The results of our study indicate that respondents have difficulties understanding all the information that is provided to them, they do not always use complex decision strategies to make their choices and therefore do not always act in accordance to the continuity axiom. This was most prominent in respondents with a lower educational level, higher age and lower health literacy status. We therefore recommend to conduct DCE questionnaires among older and/or less health literate populations in, for instance, mini-labs, where participants complete DCEs in the presence of a researcher. Researchers have the opportunity to explain how to complete a DCE, including the hypothetical nature of the questionnaire and to answer questions that arise during the completion of the questionnaire, e.g. concerning the attributes and attribute levels. This is important especially among older target populations as participants in the prostate cancer-screening cohort sometimes indicated that they had difficulties interpreting the questions (e.g., ‘In real life, I have a blood test to check my PSA levels every year, so I can only choose a scenario with that frequency of blood testing’). This is in line with the findings of previous studies [37, 38]. Moreover, when conducting online research, the understanding of attribute levels among participants with a lower educational level and/or health literacy can be enlarged by providing the option to include an explanation of the attributes by audio or other technical solutions, e.g. pop-ups when clicking on attributes or levels. In addition, the option to listen to the explanation again while completing the choice tasks could be offered. Another recommendation is that a thorough pilot testing phase is necessary while developing a DCE, which includes think aloud testing to a priori identify possible problematic issues with the completion of the questionnaire. Finally, age, educational level and health literacy should be standard measures to include in every DCE questionnaire as well as in the analysis of DCE data. Until options to correct DCE responses for possible differences in demographic characteristics become common practice, researchers should at least describe these measures in their population and explain the possible effects on the results retrieved.

Conclusion

In conclusion, the majority of the participants seemed to have understood the provided information about the choice tasks, the attributes, and the levels. They used complex decision strategies (continuity axiom) and are therefore capable to adequately complete a DCE. However, based on the participants’ age, educational level and health literacy additional actions should be undertaken to ensure that participants understands the choice tasks and complete the DCE as presumed.

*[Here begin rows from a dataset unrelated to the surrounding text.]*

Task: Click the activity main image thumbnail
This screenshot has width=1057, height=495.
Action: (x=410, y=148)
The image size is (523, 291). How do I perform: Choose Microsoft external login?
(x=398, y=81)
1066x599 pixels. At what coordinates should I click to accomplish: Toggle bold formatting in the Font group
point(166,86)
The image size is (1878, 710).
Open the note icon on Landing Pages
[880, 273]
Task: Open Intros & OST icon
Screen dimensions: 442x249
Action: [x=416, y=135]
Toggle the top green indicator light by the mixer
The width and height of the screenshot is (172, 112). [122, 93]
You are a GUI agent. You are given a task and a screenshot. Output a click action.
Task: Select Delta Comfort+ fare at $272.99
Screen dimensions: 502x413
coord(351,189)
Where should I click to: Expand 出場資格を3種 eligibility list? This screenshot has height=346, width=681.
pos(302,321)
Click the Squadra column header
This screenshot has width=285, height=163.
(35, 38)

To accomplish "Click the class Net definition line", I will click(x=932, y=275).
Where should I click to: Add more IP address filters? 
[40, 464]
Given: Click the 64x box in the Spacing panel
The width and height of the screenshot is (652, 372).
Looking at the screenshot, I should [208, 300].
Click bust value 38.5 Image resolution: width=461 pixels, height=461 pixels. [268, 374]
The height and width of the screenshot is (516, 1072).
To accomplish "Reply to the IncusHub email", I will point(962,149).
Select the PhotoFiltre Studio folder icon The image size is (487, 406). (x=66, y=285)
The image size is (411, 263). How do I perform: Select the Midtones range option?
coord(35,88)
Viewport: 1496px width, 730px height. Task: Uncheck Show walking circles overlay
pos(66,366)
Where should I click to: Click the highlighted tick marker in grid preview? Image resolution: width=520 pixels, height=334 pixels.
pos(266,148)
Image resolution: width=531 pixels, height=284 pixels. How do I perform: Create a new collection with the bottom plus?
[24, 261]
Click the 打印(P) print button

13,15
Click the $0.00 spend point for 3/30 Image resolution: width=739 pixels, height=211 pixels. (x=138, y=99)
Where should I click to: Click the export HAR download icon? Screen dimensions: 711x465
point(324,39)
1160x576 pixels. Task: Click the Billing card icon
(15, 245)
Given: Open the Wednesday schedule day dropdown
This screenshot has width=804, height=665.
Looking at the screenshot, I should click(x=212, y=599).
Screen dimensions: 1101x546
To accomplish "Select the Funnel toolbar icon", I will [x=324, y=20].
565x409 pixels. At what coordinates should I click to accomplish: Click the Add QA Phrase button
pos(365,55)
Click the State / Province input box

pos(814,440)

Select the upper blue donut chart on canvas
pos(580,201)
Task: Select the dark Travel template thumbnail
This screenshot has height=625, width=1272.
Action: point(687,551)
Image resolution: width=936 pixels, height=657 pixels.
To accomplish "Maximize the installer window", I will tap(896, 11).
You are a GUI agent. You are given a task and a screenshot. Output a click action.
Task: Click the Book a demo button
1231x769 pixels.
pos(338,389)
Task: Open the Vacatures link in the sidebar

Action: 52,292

Availability of data and materials

All relevant data are within the paper. Data will be made available via DANS: Data Archiving and Networked Services. The Dutch online archiving system Data Archiving and Networked Services (DANS), offers access to thousands of datasets in the humanities, the social sciences and other disciplines. Data will be stored for the long term and are accessible upon request. For further questions concerning license agreements please see www.dans.knaw.nl.